THE DATA.
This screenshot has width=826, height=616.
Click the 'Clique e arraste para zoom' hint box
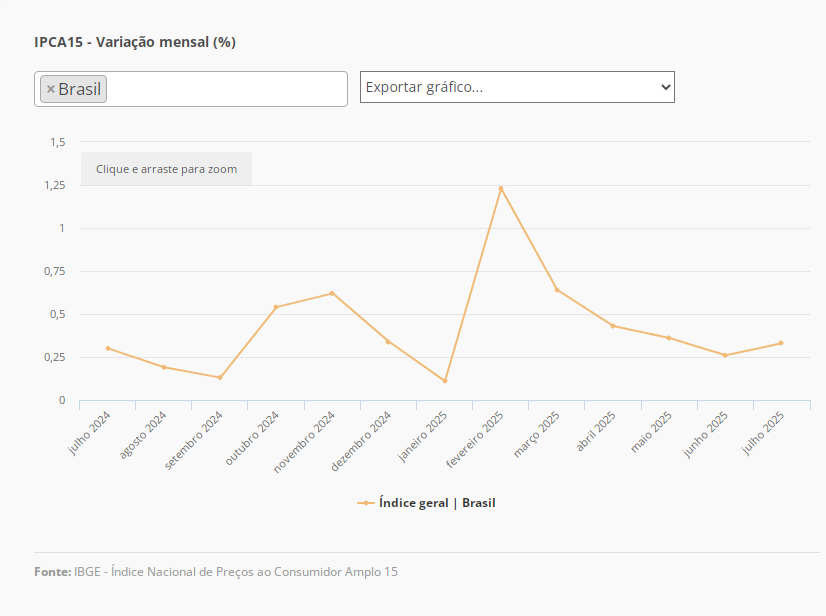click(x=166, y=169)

--

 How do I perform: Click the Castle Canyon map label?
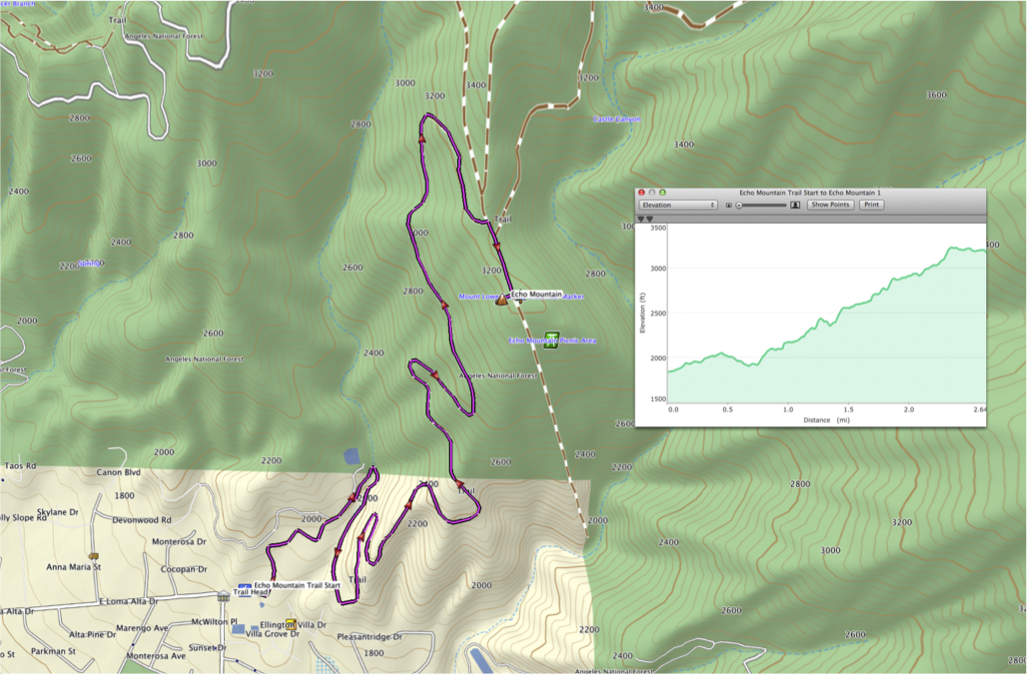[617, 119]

==

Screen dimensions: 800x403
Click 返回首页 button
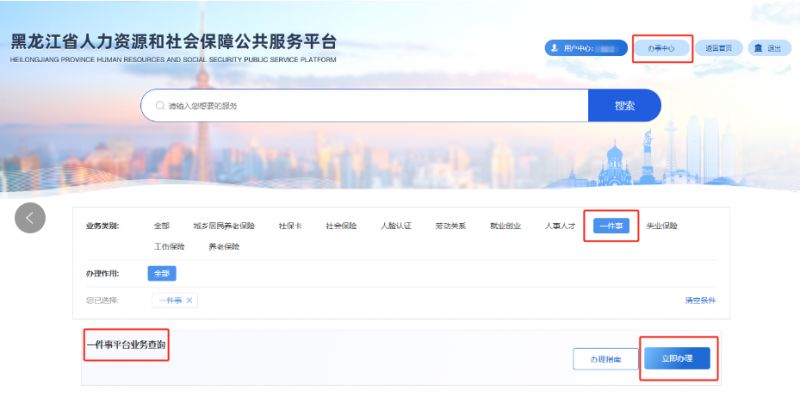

WHAT THE EXERCISE ASKS.
Shift every coordinate in the answers by 68 and reproduce the lines from the one containing "This screenshot has width=826, height=616." to the one containing "click(x=166, y=169)", both included, requests and all. Leave out the pictures.

ANSWER TO THIS TASK.
This screenshot has width=826, height=616.
Click the 'Clique e arraste para zoom' hint box
click(x=234, y=237)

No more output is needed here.